1
votes

I have a VC++ application and in my application i have some basic file operations.

Below is the defaulting code

CStdioFile cFile;
CFileException e;
CString sReport;
CString sHtmlfile = "testreport.html"
OutputDebugString((sHtmlfile));
if (!cFile.Open(sHtmlfile,CFile::modeCreate | CFile::modeWrite, &e ))
{
}

The problem is my application executes this piece of code every few minutes. and it works fine.

After several runs of the code the cFile.Open() function fails. I tried to get the error message

TCHAR szError[1024];
e.GetErrorMessage(szError,1024);
OutputDebugString((szError));

The irony is the szError error message is "No error occured".

This again works once i restart my application. Any idea why this occurs.

Thanks in advance.

3
Please indent your code so it is formatted. (just mark it and click on the code button).Björn Pollex
This code reminds my why I hate MFC.sbi
My first guess would be that, under certain circumstances, the file is not being closed. But since you seem sure that it is being closed, what other processes are using the file? A web browser? Could anything else be reading the file (and have it open with shareDenyWrite or a similar mode) at the time you are trying to open it?Nate

3 Answers

2
votes

Do you have multiple instances running? I suggest you use Process Explorer when the error occurs to see if any other handles to the said file exist.

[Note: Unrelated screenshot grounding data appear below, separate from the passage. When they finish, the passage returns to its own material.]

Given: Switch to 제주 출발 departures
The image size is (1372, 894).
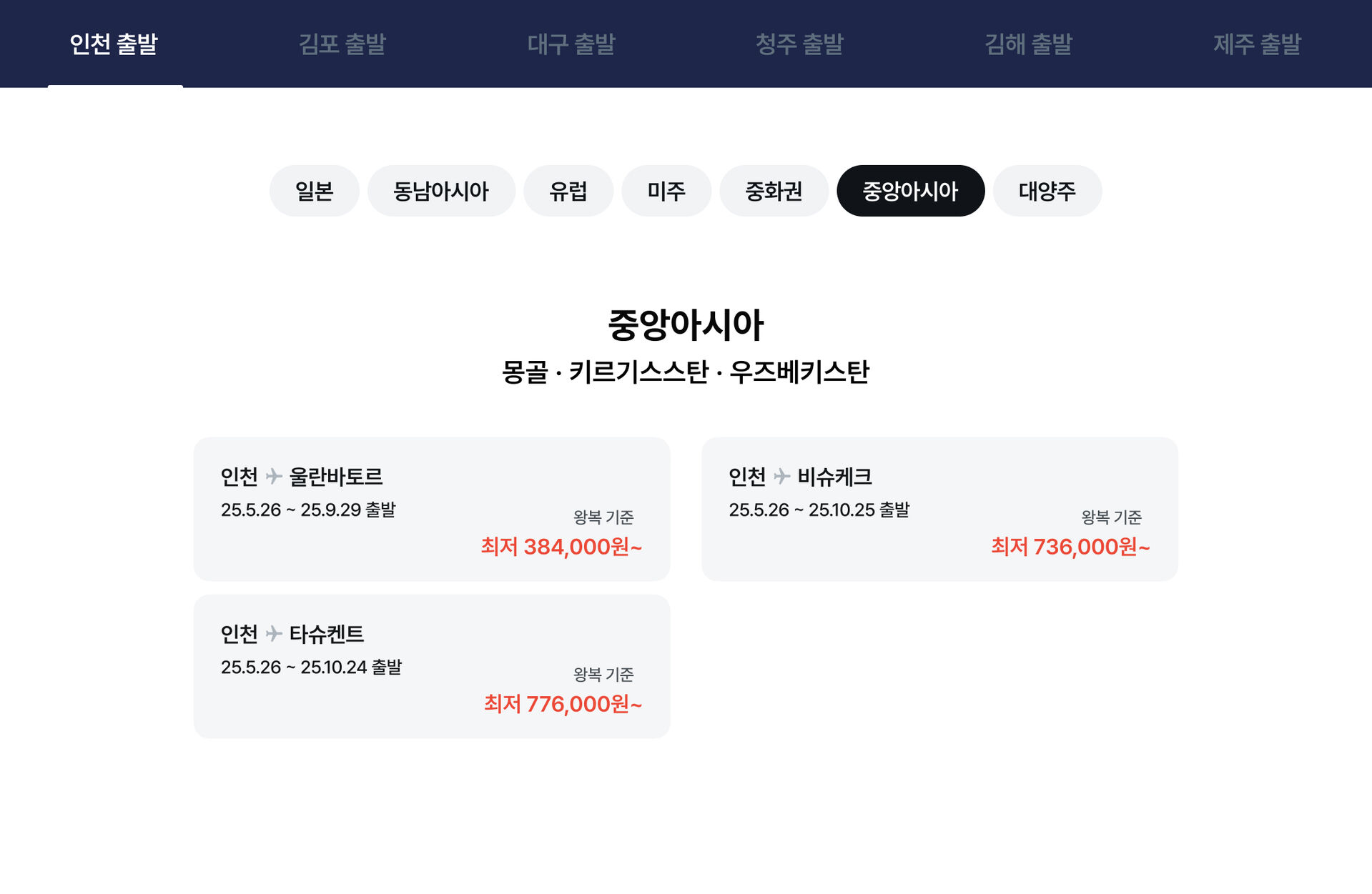Looking at the screenshot, I should coord(1257,44).
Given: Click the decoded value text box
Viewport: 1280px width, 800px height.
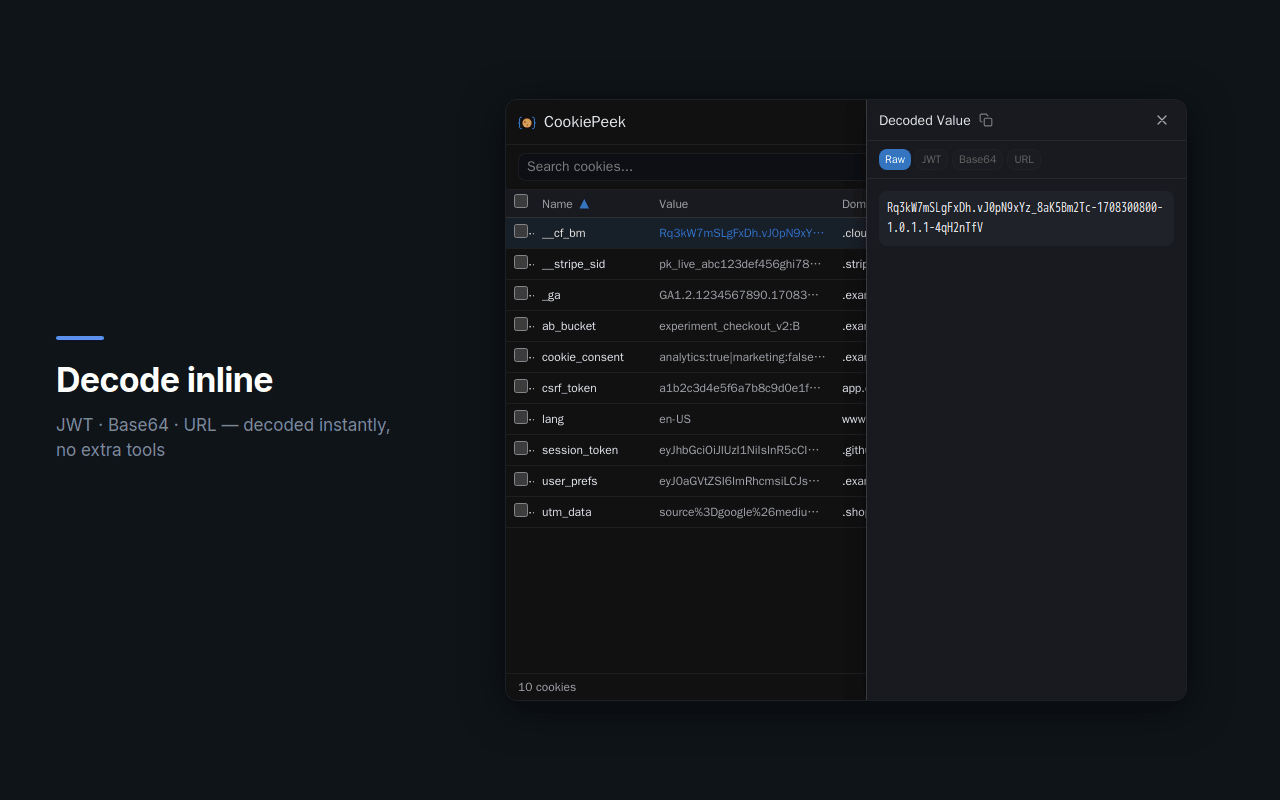Looking at the screenshot, I should 1026,217.
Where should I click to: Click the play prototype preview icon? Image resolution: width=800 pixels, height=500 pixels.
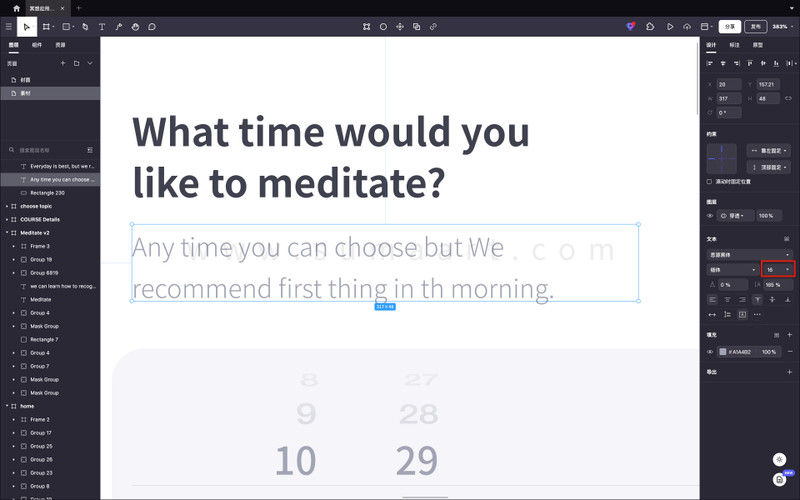[x=670, y=27]
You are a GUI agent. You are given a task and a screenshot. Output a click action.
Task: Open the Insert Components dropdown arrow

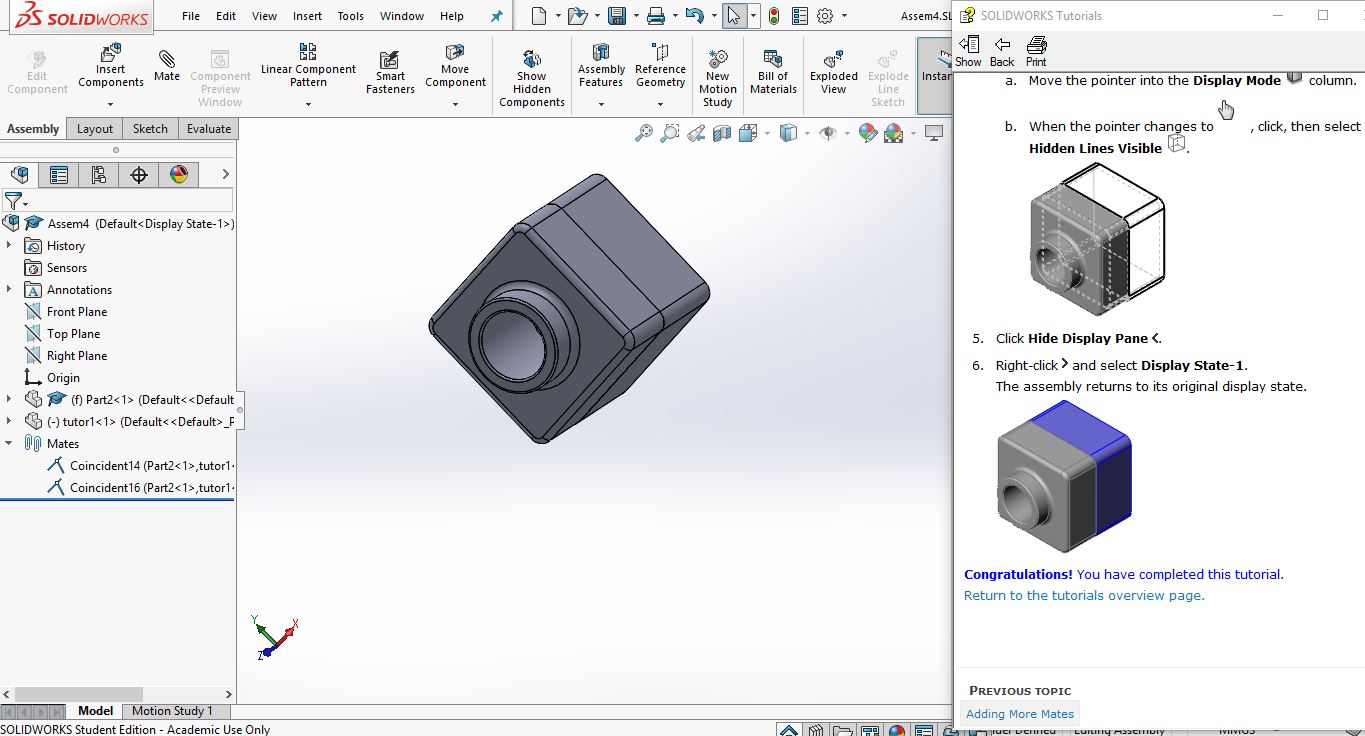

And GetLastError will report the error reported by the last API function. If there were any other API calls between the failing API call and the call to GetLastError, then the last error value is overwritten. (As @sbi has already pointed out in the comments.)

1
votes

Maube you forget to close your file and it come out of file descriptors. They are all closed when you quit your application, then you can run it again. Check if your files are closed or not.

OK. If this is not the above case, what could it be ? You get the error message from cFile.Open, hence we can believe it's accurate.

I'm not sure what would happen if another file of the same name is already open by the current process, or if you try to open a file with a strange name, like empty string. To sort these out you can also print the name of the file you are opening with the error (and also trace the cases where no error occurs).

1
votes

You are using C++. Your error could be completely somewhere else. I've had a pointer bug that resulted in clean code coughing up an error.

Have you tried building in release mode?

I would suggest trying to step through and perhaps narrow down where your error appears.